Early experiments with ether
In 1839, William E. Clarke, a young medical student of Rochester, New York, was in the habit of amusing some of his friends, among whom was another student named W. T. G. Morton, by the inhalation of ether. Emboldened by his experiences, in 1842 he is said to have administered ether, by means of a towel, to a young woman named Hobbie, and during the period of insensibility which followed, one of her teeth was extracted by a dentist named Elijah Pope.
J. Marion Sims relates the following incident which he states happened in the year 1839:—“A number of youths in Anderson, South Carolina, were exhilarating themselves one day with the seductive vapour of ether. In their excitement they seized a young negro who was watching their antics, and compelled him to inhale the drug from a handkerchief which they held over his mouth and nose by main force. At first his struggles only added to the amusement of his captors, but they soon ceased as the boy became unconscious, stertorous and apparently dying. After an hour or two of anxiety on the part of the spectators he, however, revived, and was apparently no worse for his alarming experience.”
Long claims to have used ether in 1842
Three years after this incident one of the participators in the affair, named Wilhite, became the pupil of Dr. Crawford W. Long, a physician then practising in Jefferson, Jackson County, Georgia. Both the doctor and his pupils used occasionally to amuse themselves by inhaling ether, and the former often noticed that while thus excited he was insensible to blows and bruises. Wilhite recounted to him his memorable experience with the negro boy; and, in March, 1842, Long is said to have persuaded a patient, on whom he was about to operate for a small encysted tumour, to inhale ether until he was insensible. The patient consented, and the tumour was removed without any pain or accident. This memorable event was simply recorded by Long in his ledger thus:—“James Venable, 1842. Ether and excising tumour, $2.00.” Three months later he removed another tumour from the same patient in a similar way, and also performed three other operations during that year. He is said to have again repeated the experiment in 1843 and 1845, but the district in which he lived was so far removed from contact with the large cities and centres of thought, that the discovery remained unknown and unpublished until long after the anæsthetic properties of ether had been fully proved elsewhere. Long himself admits that he considered ether impracticable owing to the shortness of the anæsthetic state, and he therefore abandoned its use.
Marcy’s experiment
Towards the end of the year 1844, Dr. E. E. Marcy, a surgeon of Hartford, is said to have administered ether to a patient, and to have removed an encysted tumour about the size of a walnut from the scalp.
It is stated that Horace Wells was present at this operation, which was quite successful, but, being warned that ether was dangerous to life, the experimenters abandoned its use in favour of nitrous oxide gas.
Morton’s experiments with ether
In 1846, W. T. G. Morton (referred to previously) who had been in partnership with Wells as a dentist, and assisted him in the unfortunate experiment with nitrous oxide in Boston, now directed his attention to the finding of a more suitable anæsthetic for painless operations in dental surgery. After many unsuccessful attempts with various narcotics, Charles T. Jackson, a chemist of Boston, whose pupil he had been, suggested that he should try sulphuric ether, the properties of which had been known for so long.
··········
Work instructions:
1/ Transcribe the passage on early ether experiments word for word, starting at the words "Marcy’s experiment" and stopping after the words "from the scalp.".
2/ In the passage on early ether experiments, who suggested that Morton try sulphuric ether?

Excerpted records:
··········
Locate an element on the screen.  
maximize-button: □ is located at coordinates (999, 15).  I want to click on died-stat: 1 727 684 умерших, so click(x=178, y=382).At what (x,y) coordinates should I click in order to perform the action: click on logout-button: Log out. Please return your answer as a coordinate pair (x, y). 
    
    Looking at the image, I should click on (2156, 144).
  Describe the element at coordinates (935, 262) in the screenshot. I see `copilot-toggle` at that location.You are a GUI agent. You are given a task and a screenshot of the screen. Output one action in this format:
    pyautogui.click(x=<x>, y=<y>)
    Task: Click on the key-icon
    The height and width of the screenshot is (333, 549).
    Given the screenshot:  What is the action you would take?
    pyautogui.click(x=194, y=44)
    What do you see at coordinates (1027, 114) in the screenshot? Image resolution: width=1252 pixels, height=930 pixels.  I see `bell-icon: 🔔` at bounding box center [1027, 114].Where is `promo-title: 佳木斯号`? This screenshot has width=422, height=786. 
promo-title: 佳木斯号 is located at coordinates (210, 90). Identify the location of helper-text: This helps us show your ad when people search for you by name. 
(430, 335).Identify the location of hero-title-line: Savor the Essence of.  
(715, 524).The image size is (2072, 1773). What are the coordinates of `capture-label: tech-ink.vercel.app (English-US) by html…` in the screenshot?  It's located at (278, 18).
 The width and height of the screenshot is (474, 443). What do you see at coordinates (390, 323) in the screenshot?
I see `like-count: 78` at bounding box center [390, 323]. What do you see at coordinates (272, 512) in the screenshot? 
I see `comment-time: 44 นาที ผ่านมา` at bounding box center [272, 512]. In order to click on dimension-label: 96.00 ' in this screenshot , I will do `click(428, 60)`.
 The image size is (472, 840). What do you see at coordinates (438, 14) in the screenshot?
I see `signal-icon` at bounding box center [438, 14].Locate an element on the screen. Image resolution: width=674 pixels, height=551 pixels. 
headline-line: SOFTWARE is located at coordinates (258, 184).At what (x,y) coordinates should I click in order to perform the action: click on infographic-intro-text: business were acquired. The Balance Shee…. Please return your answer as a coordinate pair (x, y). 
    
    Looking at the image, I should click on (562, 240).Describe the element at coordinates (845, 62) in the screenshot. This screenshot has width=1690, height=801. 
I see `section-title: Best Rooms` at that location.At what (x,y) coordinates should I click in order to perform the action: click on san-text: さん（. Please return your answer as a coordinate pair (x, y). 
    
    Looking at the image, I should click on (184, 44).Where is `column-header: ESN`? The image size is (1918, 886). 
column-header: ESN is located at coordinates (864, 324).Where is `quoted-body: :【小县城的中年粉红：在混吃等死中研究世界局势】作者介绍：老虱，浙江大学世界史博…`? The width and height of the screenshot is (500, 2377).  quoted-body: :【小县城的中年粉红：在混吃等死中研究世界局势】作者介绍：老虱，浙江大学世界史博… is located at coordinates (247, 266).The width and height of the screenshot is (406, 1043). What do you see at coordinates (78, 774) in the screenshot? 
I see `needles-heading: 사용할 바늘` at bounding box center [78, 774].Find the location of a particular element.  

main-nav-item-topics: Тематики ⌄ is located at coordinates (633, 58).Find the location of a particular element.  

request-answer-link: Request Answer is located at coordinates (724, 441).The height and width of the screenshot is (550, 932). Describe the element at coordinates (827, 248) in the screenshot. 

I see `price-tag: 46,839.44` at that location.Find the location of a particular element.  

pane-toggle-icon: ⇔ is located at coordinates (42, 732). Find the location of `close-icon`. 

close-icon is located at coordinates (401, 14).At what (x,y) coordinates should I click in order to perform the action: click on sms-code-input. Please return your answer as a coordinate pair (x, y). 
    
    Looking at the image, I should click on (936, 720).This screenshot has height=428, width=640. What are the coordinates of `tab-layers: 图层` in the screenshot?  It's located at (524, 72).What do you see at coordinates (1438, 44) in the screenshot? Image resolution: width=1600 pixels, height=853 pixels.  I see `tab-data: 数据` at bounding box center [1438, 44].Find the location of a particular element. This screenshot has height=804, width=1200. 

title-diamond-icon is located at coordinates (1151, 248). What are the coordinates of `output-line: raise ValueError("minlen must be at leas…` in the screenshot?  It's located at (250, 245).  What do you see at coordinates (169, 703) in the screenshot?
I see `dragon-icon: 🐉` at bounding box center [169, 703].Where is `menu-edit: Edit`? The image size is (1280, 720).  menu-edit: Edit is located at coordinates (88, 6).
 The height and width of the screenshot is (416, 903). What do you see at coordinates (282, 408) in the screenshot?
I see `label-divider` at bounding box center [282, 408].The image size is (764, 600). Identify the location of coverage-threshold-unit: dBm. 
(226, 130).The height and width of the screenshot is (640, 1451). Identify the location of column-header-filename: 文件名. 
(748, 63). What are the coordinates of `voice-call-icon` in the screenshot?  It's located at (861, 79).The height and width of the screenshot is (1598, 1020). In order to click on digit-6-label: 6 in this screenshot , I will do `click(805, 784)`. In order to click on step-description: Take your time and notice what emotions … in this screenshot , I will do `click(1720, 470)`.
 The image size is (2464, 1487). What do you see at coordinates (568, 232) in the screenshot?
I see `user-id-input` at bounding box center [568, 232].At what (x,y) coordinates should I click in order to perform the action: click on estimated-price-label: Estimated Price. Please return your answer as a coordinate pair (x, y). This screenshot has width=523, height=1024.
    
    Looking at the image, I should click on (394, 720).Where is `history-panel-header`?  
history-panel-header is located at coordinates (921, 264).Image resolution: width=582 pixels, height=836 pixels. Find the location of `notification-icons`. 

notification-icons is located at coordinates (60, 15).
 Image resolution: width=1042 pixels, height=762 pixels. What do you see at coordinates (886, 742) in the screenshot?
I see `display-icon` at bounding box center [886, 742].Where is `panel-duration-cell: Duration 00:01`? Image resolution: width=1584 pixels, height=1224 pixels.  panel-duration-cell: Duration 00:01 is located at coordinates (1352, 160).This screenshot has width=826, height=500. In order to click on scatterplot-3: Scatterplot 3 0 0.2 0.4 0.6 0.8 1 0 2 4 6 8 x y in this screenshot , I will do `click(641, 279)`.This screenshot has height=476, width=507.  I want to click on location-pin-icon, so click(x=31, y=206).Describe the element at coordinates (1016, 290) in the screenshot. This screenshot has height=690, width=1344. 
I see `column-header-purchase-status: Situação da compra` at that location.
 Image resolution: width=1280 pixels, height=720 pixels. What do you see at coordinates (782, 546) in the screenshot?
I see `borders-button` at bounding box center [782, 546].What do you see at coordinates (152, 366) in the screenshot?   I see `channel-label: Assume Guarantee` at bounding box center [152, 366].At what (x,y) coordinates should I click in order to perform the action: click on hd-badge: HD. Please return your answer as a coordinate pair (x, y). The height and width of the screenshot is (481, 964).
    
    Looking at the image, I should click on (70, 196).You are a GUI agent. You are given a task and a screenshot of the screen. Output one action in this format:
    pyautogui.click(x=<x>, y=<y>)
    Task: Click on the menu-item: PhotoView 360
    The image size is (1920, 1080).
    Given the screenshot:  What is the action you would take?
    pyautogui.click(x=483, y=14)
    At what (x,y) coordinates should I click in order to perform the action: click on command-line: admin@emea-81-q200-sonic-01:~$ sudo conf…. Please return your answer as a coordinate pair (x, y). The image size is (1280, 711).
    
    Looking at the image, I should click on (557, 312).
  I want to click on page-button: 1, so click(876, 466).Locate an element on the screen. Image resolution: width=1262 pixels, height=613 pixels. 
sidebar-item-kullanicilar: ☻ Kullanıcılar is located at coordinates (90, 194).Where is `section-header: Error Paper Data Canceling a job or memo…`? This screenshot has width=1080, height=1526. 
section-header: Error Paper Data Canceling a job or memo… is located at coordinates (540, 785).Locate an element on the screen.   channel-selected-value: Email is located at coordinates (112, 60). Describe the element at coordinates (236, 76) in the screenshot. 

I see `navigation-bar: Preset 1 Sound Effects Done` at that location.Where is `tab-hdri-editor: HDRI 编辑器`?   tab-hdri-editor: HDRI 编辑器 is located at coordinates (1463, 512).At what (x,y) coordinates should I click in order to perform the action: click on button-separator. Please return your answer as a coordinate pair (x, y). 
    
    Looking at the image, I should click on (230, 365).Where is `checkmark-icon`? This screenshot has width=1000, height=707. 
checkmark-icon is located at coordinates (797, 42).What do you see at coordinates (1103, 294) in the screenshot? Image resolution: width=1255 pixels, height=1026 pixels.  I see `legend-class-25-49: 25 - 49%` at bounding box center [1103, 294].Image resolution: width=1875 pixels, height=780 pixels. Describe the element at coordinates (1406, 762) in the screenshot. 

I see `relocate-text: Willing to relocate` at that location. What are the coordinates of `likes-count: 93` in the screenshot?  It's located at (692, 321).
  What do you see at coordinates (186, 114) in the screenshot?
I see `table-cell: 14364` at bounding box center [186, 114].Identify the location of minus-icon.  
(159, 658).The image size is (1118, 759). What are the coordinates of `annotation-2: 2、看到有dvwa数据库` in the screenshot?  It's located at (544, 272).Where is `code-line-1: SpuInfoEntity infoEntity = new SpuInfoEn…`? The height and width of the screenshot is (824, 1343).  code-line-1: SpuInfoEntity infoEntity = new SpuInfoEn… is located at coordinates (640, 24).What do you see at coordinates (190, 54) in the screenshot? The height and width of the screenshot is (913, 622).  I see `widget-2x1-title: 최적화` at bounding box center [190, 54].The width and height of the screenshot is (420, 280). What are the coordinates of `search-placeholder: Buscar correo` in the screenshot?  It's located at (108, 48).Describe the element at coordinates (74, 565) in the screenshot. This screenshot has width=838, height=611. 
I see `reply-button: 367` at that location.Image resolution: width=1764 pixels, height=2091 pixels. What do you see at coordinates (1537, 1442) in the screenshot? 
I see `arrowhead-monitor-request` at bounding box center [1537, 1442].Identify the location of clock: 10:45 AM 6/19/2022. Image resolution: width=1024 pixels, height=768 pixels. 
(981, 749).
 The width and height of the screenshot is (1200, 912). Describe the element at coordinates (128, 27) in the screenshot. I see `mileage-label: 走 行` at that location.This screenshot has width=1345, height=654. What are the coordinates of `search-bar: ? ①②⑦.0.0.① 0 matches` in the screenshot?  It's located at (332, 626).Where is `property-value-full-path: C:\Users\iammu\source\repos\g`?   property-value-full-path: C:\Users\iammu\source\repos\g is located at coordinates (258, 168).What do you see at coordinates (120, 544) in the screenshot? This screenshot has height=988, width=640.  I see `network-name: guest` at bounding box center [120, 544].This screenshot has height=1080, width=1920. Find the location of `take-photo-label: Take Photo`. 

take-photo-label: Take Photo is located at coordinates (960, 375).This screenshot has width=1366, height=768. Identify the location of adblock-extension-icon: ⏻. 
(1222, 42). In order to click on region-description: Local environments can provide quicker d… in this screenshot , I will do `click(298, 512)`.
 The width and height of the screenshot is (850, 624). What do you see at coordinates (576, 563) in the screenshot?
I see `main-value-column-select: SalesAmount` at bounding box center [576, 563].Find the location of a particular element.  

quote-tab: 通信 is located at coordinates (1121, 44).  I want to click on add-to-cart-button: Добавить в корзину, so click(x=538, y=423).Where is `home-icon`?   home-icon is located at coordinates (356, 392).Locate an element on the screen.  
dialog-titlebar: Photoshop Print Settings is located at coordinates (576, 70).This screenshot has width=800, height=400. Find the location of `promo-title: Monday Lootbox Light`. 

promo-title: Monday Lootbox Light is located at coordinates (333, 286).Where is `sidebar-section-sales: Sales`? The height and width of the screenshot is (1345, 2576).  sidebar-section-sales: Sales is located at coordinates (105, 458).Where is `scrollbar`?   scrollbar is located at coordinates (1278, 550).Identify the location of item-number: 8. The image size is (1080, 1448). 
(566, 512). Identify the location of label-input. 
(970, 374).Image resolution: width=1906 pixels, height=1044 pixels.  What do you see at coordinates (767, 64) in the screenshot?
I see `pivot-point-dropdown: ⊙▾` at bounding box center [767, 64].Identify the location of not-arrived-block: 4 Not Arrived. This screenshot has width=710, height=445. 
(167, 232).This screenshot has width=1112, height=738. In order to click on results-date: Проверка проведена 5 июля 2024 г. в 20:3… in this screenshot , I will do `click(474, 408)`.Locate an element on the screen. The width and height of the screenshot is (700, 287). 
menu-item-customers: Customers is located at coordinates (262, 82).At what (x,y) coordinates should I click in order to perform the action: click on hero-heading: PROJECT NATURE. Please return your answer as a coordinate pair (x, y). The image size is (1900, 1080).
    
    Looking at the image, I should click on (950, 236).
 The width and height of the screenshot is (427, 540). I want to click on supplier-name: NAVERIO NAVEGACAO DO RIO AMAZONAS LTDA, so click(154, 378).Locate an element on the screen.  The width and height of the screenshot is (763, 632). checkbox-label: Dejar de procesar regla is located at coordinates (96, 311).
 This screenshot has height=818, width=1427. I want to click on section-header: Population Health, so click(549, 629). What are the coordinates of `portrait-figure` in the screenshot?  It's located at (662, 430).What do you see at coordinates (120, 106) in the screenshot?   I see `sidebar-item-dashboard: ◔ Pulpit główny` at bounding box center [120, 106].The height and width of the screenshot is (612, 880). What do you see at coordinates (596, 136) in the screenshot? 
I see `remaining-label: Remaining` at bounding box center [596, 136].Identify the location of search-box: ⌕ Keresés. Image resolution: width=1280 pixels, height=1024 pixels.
··········
Solutions in order:
1/
Marcy’s experiment
Towards the end of the year 1844, Dr. E. E. Marcy, a surgeon of Hartford, is said to have administered ether to a patient, and to have removed an encysted tumour about the size of a walnut from the scalp.

2/ Charles T. Jackson, a chemist of Boston whose pupil Morton had been.